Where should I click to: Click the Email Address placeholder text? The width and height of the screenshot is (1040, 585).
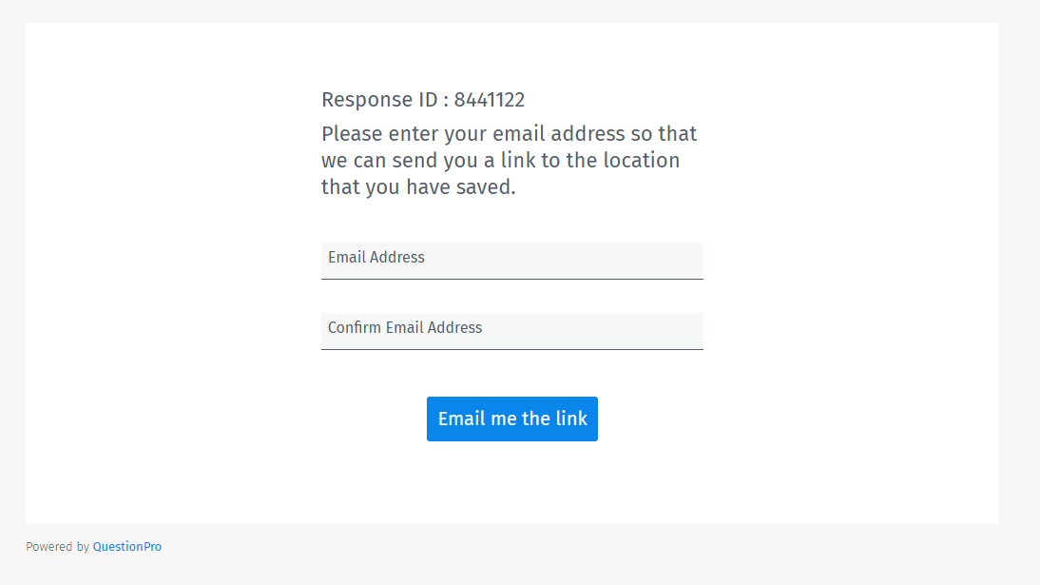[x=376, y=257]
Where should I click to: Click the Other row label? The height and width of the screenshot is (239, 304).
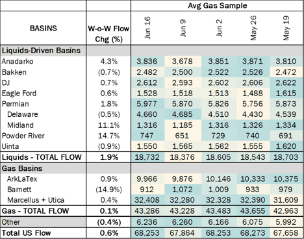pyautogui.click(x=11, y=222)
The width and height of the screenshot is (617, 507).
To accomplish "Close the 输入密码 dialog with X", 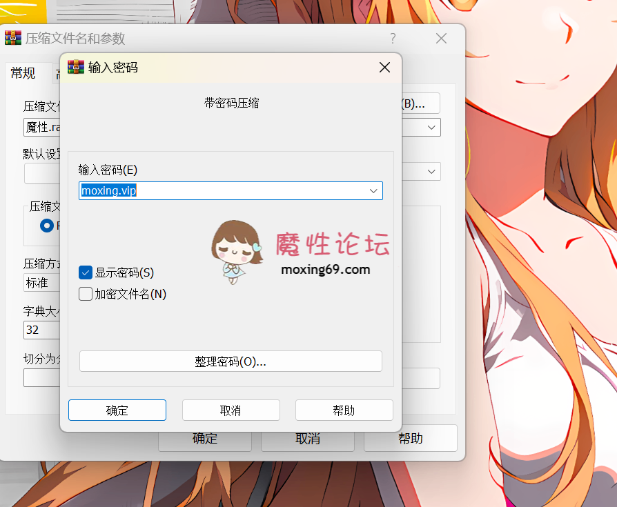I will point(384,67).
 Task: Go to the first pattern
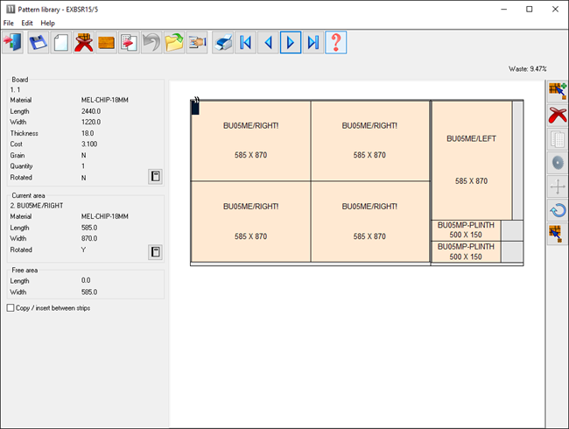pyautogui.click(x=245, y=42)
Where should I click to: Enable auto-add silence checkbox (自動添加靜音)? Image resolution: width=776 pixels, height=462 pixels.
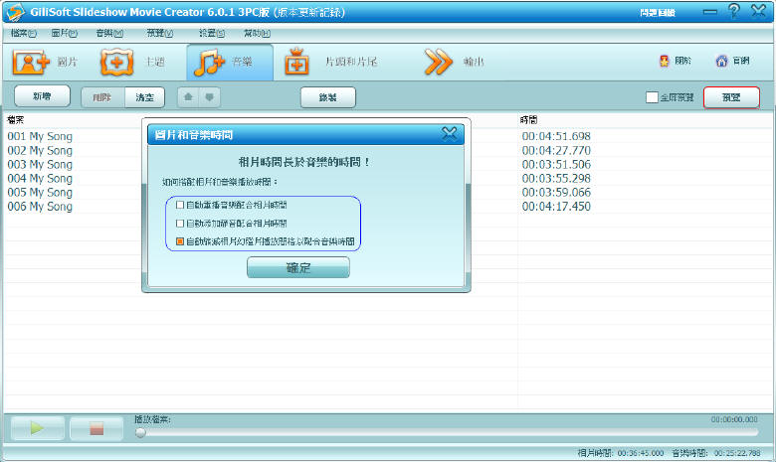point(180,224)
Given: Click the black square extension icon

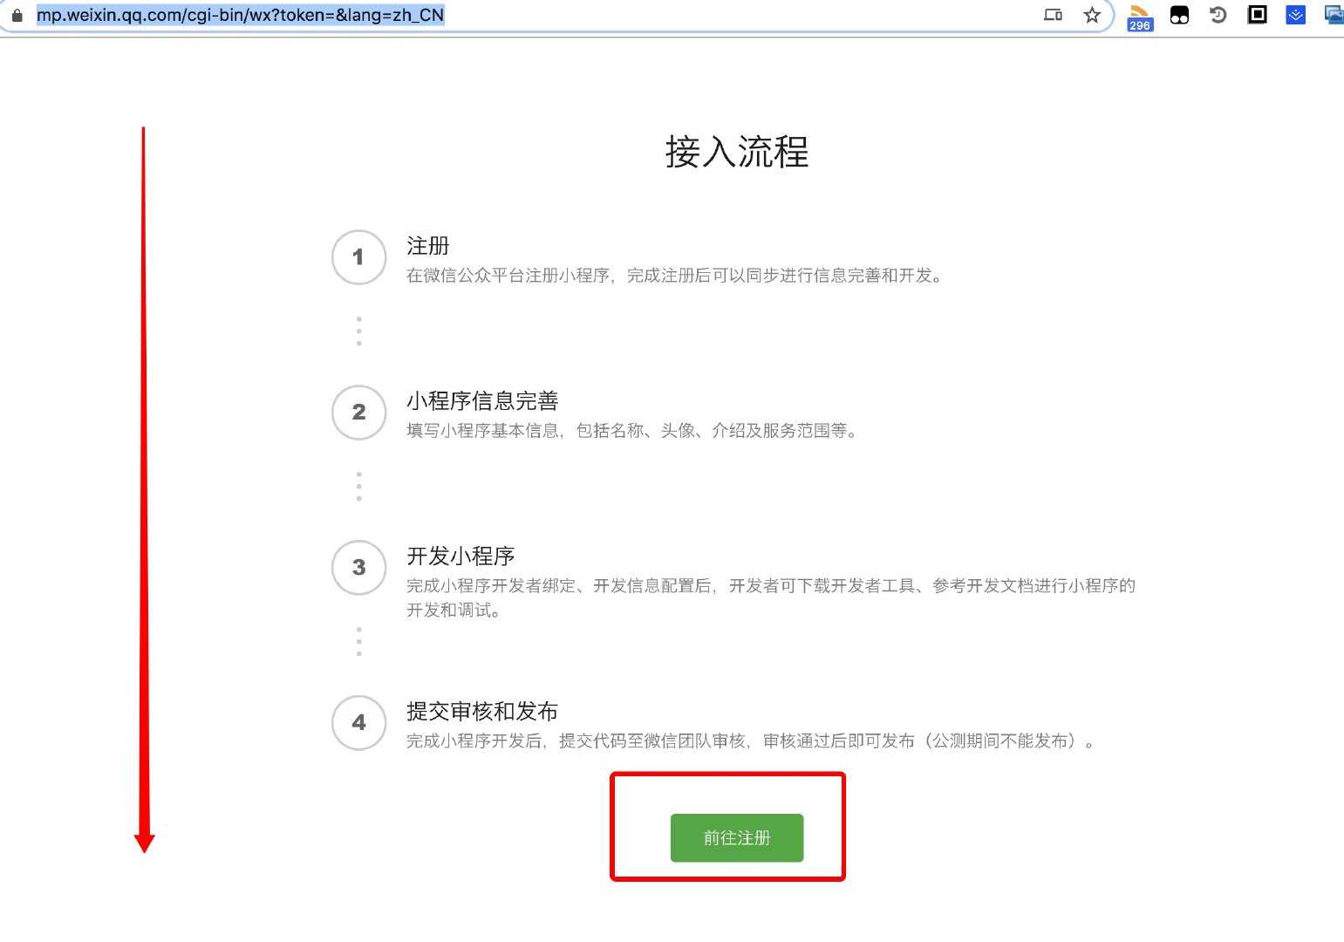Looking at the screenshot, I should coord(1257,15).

--

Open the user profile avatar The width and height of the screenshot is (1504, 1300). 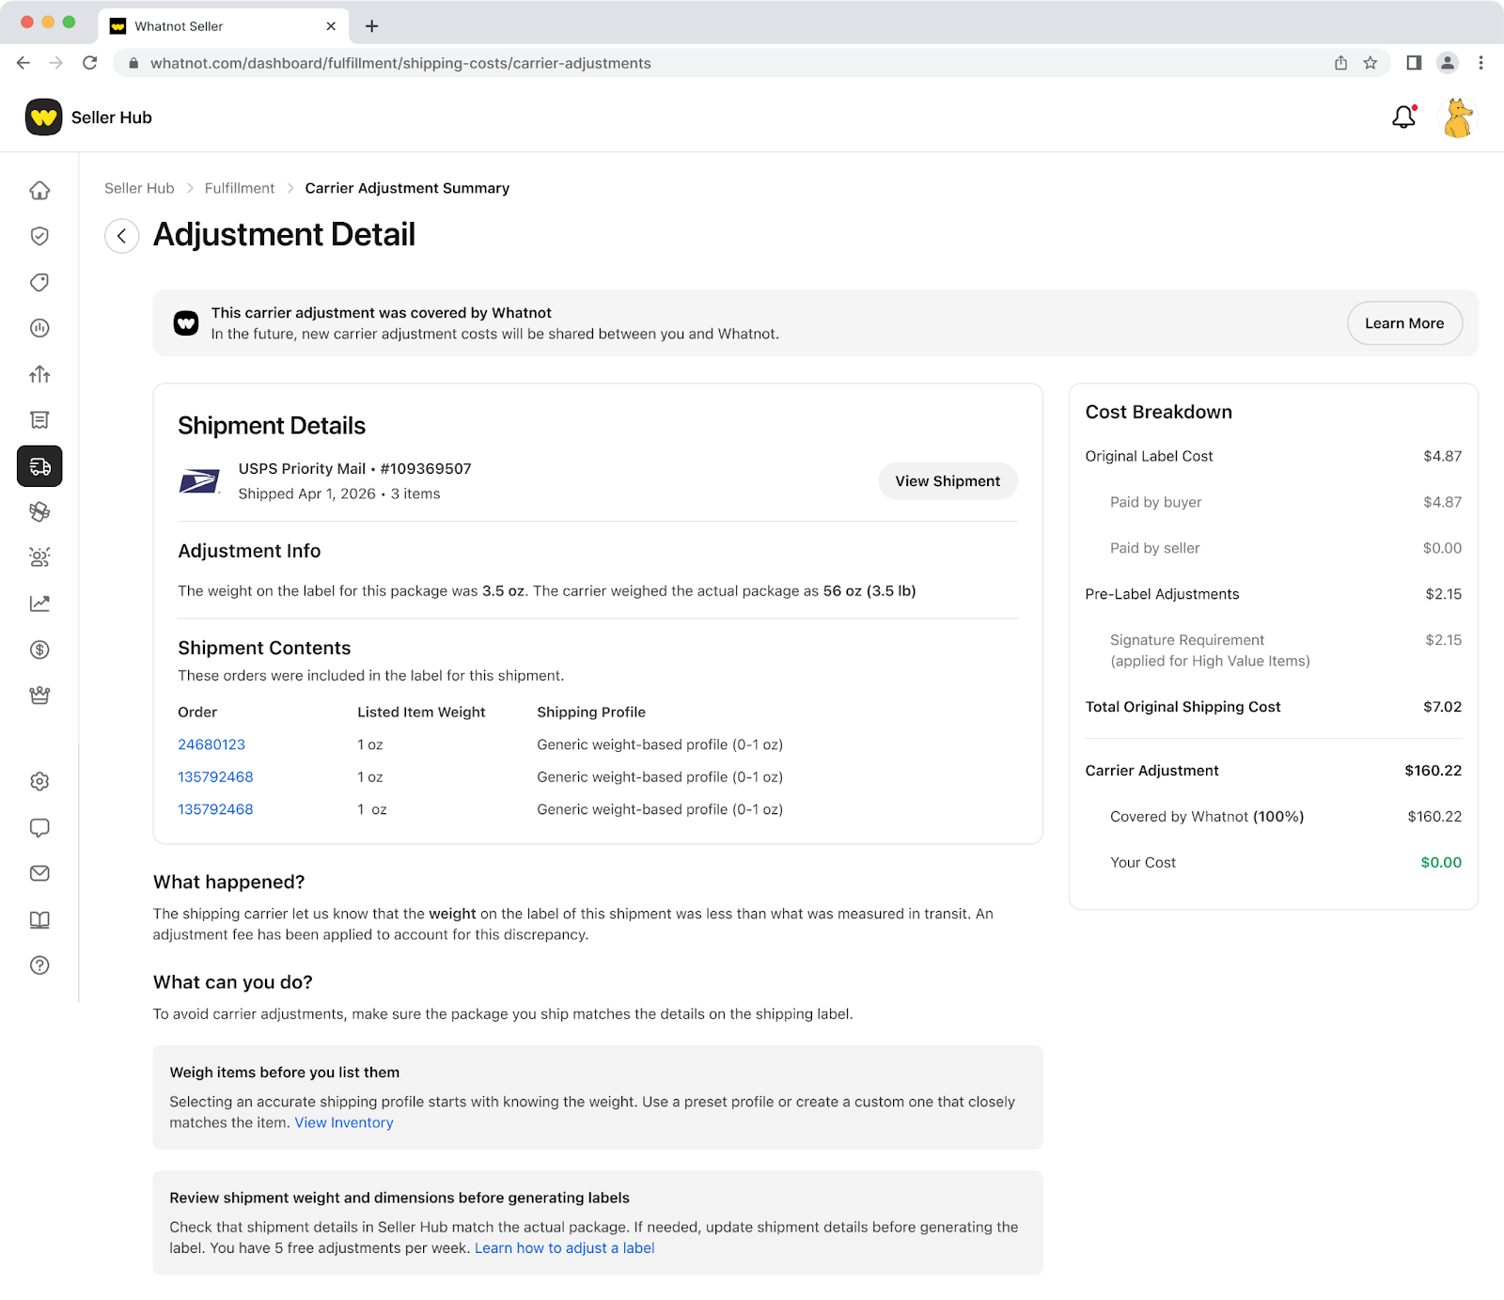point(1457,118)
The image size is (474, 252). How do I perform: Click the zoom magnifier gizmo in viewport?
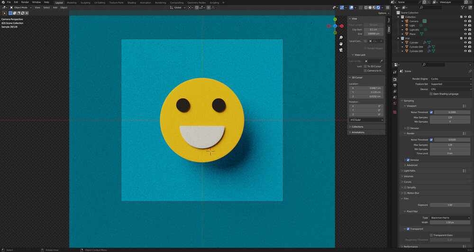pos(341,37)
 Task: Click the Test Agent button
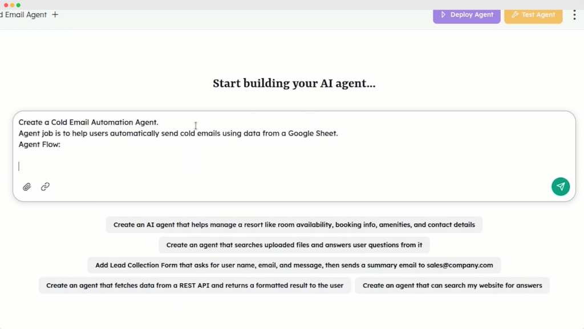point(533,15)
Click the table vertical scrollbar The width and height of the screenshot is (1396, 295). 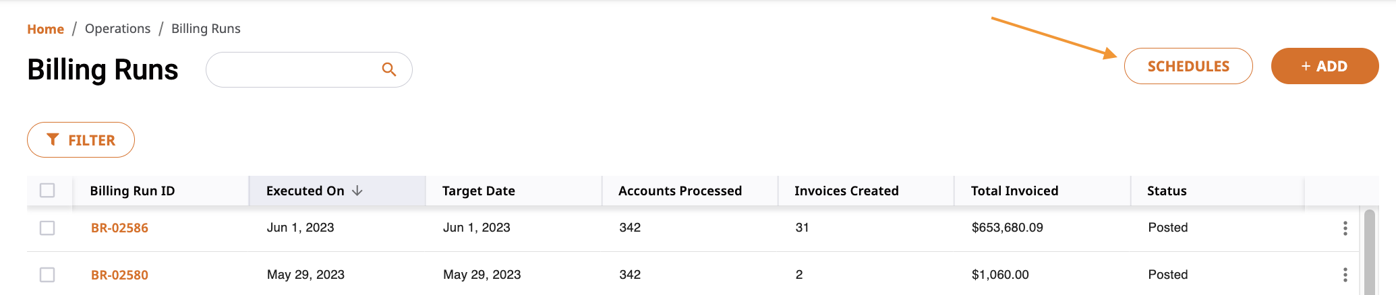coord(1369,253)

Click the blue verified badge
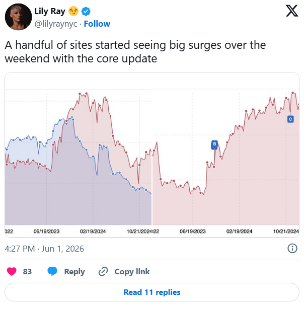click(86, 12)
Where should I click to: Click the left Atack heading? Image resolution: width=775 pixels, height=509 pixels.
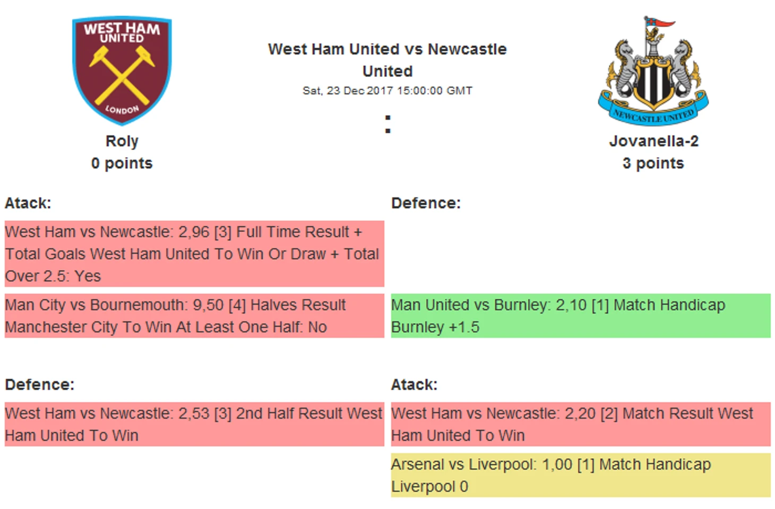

**Work request:** Range to copy from the records above: the line containing "Where should I click to: Click the Email" to the line containing "The width and height of the screenshot is (617, 507).", both included. Output those lines exactly and only those, skipping pictures.

**Solution below:**
Where should I click to: Click the Email Address placeholder text? The width and height of the screenshot is (1040, 585).
[x=376, y=257]
Where should I click to: Click the Other row label? The height and width of the screenshot is (239, 304).
pyautogui.click(x=11, y=222)
The width and height of the screenshot is (617, 507).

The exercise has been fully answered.